Content in Motion minor is an example of Urban Screens Education.
"Rapid developments within the field of mobile technology are changing the media landscape....With these developments, users engage in dialogue with their environment through the means of servers, Bluetooth and RFID technology".
audio-info and locative storytelling.
Mobile project:
Students used GPS markers to direct the players around East Amsterdam. When you reach a particular destination, you were given a clue. When you completed all of the gps markers and gathered all the glues, the players had to come together and figure out what the message was. If they were correct with the answer, they were rewarded with wallpapers of the game. Answer had to be submitted via a website.
Monitor
"online attention economy, which can be measured in amount of visitors, Web statistics, social media activity and followers.
"users can influence their Web presence by specifically positioning themselves
online"
"theory and concepts of online identity, the attention economy, the social media landscape and privacy and control in a time when search engines decide who you are.
Monitor project: Students had to develop and basically market an online personality two weeks before their disappearance in a plane crash (Lost).
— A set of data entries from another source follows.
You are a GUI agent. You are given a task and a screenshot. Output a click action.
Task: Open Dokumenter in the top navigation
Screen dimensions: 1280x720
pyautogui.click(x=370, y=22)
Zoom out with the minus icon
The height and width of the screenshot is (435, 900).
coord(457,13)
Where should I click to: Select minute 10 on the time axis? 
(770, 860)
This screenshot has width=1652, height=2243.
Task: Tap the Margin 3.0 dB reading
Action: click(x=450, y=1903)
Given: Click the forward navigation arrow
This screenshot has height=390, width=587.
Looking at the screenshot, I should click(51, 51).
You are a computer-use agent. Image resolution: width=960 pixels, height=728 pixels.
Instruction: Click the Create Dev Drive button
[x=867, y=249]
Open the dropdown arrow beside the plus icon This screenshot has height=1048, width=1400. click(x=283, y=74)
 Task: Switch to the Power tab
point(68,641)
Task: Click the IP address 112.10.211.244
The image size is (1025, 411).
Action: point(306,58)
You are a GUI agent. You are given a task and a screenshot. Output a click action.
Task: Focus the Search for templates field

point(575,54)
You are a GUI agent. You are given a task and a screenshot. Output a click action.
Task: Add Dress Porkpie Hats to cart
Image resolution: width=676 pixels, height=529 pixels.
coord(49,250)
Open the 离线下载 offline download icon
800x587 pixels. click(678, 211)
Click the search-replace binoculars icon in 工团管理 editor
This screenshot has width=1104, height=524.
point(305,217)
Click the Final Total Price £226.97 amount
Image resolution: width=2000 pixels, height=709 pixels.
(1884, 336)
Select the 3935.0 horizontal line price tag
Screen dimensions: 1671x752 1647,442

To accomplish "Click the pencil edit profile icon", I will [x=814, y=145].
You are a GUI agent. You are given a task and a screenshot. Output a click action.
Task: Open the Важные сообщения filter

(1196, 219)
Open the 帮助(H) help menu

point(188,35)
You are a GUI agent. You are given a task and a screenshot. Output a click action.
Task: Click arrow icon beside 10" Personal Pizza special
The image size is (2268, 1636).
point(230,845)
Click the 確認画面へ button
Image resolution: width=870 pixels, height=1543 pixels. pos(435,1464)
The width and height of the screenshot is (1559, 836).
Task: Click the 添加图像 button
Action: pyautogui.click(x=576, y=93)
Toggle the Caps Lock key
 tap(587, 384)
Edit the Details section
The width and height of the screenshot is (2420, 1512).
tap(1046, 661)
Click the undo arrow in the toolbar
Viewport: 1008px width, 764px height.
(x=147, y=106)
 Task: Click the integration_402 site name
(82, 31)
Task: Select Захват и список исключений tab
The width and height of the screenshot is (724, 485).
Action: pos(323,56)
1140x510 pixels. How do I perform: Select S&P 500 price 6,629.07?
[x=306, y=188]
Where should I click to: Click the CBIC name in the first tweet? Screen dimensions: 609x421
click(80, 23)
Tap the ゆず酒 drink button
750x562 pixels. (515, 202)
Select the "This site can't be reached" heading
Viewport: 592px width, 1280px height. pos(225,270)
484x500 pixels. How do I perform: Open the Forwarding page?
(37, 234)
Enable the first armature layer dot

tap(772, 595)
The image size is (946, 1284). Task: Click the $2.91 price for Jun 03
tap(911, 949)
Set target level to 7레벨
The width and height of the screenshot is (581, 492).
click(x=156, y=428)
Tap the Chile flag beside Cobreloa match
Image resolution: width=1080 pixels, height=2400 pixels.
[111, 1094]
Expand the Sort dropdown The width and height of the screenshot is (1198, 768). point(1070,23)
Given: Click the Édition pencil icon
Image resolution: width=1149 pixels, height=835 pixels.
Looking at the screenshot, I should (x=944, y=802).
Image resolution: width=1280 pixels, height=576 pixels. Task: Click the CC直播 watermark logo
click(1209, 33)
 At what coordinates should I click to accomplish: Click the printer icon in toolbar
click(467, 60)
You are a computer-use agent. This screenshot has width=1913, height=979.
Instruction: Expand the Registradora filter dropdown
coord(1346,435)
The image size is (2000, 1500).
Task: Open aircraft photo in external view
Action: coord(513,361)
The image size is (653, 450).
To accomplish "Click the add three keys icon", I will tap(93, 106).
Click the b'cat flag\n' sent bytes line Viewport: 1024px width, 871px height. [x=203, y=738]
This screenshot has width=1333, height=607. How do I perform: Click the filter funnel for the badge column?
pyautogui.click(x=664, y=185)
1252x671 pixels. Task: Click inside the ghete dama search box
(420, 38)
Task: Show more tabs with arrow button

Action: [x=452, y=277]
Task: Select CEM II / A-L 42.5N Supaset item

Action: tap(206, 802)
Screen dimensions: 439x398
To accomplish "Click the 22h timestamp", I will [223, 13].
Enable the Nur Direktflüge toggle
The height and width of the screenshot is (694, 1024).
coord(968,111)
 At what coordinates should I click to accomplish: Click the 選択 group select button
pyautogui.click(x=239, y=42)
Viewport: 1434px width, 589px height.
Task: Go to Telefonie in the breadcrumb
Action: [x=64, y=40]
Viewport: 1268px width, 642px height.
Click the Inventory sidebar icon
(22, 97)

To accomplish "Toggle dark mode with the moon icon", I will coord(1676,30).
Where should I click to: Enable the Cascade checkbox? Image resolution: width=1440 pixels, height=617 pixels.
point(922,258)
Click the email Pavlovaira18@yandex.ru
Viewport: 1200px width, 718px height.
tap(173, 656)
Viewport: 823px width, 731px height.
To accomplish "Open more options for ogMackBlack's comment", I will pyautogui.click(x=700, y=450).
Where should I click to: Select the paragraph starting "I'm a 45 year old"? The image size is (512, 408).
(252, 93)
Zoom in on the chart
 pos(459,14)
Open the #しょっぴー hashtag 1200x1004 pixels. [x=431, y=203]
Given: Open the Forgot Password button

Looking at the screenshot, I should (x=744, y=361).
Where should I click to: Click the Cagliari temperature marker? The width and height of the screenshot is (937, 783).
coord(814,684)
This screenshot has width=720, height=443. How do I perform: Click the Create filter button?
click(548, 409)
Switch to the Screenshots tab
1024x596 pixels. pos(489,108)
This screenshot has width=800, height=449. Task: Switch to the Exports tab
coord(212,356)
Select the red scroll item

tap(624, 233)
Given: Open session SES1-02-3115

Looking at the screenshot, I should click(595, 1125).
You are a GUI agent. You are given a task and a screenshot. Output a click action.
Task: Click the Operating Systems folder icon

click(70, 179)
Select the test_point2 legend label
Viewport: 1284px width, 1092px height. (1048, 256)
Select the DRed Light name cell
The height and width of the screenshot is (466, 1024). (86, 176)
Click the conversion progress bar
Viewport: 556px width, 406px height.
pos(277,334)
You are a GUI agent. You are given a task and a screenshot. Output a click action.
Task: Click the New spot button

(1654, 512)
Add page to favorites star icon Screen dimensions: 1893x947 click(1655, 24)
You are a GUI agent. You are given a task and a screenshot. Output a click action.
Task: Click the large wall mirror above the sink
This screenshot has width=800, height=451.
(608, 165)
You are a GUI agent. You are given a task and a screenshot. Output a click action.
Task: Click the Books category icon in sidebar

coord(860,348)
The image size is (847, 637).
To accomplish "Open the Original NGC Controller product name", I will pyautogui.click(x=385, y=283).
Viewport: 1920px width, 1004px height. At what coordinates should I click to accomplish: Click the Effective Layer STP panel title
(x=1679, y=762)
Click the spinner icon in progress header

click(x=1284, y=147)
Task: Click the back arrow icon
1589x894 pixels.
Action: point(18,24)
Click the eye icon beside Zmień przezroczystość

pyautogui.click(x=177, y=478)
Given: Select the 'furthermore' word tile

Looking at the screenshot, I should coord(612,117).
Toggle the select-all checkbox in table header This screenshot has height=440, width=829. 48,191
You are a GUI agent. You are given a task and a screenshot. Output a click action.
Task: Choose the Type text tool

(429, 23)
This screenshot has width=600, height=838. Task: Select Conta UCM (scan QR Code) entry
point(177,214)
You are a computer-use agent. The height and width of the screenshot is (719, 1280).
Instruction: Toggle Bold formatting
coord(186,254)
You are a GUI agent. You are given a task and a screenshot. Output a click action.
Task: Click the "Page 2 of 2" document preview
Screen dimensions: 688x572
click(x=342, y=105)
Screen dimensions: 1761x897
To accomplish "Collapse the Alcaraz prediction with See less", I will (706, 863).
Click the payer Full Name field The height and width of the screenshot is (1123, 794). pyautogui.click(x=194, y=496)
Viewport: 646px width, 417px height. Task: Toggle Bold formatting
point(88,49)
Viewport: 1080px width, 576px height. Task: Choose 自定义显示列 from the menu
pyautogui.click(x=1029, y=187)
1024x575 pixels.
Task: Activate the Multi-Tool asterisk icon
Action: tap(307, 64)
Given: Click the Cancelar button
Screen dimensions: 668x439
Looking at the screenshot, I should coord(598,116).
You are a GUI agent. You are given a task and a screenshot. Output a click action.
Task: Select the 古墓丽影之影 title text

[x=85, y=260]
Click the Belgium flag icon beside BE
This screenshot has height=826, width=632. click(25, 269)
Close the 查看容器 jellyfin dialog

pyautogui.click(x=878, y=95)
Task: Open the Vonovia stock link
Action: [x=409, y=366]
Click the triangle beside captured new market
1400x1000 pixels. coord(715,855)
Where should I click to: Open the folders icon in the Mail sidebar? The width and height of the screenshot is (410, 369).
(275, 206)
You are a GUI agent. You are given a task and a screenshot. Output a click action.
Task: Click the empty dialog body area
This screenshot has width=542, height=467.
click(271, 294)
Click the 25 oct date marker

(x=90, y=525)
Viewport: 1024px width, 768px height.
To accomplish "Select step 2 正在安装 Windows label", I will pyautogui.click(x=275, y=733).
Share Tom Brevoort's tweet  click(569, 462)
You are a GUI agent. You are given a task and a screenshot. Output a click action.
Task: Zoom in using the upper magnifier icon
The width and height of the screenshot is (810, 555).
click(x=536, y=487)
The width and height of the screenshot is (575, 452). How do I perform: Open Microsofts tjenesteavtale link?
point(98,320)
This raised ethical questions. They were basically lying online. Also they found difficulty in fully developing their characters in just the two-week time allotted.
Urban
"the key elements of critical design and the surveillance society were discussed"
Designing for a public space: moving imagery or graphic design? What type of designs suit where?
Project: The practical assignment for this module was to develop, execute and document a ‘guerilla intervention’, an unconventional mediation in public space, in which students combined the theoretical and practical knowledge of design for public space. The intervention should be aimed at a social issue and in line with the characteristics of Critical Design.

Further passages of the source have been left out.